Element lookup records
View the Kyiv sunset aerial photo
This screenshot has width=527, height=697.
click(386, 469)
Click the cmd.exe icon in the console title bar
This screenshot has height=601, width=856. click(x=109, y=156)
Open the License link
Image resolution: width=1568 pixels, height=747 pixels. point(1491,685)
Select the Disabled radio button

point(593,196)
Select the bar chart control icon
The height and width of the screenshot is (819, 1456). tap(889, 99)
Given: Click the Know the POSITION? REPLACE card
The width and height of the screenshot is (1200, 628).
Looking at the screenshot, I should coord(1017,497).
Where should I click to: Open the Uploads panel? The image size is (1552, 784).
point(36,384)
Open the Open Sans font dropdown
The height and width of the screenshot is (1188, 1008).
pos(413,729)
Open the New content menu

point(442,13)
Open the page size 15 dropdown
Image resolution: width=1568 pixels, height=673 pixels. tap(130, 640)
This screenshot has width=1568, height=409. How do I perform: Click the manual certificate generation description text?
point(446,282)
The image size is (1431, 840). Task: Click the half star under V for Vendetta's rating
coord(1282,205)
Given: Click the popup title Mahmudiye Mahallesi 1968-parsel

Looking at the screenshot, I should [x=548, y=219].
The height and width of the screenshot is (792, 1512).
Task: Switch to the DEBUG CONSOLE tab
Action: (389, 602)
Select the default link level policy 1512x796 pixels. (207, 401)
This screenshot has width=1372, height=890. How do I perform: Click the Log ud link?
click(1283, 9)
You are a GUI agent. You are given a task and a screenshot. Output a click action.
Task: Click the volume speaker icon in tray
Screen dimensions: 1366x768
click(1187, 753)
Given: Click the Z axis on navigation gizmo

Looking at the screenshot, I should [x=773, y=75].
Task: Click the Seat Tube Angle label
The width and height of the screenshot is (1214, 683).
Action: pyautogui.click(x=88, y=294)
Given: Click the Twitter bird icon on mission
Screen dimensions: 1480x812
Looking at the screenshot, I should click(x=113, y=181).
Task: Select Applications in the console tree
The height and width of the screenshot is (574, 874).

Brief
Reproduce the item lines above word for word, leaving nothing out.

Exercise output
View the Kyiv sunset aerial photo
This screenshot has width=527, height=697.
click(386, 469)
Click the cmd.exe icon in the console title bar
This screenshot has height=601, width=856. click(x=109, y=156)
Open the License link
Image resolution: width=1568 pixels, height=747 pixels. point(1491,685)
Select the Disabled radio button

point(593,196)
Select the bar chart control icon
The height and width of the screenshot is (819, 1456). tap(889, 99)
Given: Click the Know the POSITION? REPLACE card
The width and height of the screenshot is (1200, 628).
Looking at the screenshot, I should coord(1017,497).
Where should I click to: Open the Uploads panel? The image size is (1552, 784).
point(36,384)
Open the Open Sans font dropdown
The height and width of the screenshot is (1188, 1008).
pos(413,729)
Open the New content menu

point(442,13)
Open the page size 15 dropdown
Image resolution: width=1568 pixels, height=673 pixels. tap(130, 640)
This screenshot has width=1568, height=409. How do I perform: Click the manual certificate generation description text?
point(446,282)
The image size is (1431, 840). Task: Click the half star under V for Vendetta's rating
coord(1282,205)
Given: Click the popup title Mahmudiye Mahallesi 1968-parsel

Looking at the screenshot, I should [x=548, y=219].
The height and width of the screenshot is (792, 1512).
Task: Switch to the DEBUG CONSOLE tab
Action: (389, 602)
Select the default link level policy 1512x796 pixels. (207, 401)
This screenshot has width=1372, height=890. How do I perform: Click the Log ud link?
click(1283, 9)
You are a GUI agent. You are given a task and a screenshot. Output a click action.
Task: Click the volume speaker icon in tray
Screen dimensions: 1366x768
click(1187, 753)
Given: Click the Z axis on navigation gizmo

Looking at the screenshot, I should [x=773, y=75].
Task: Click the Seat Tube Angle label
The width and height of the screenshot is (1214, 683).
Action: pyautogui.click(x=88, y=294)
Given: Click the Twitter bird icon on mission
Screen dimensions: 1480x812
Looking at the screenshot, I should click(x=113, y=181).
Task: Select Applications in the console tree
The height and width of the screenshot is (574, 874).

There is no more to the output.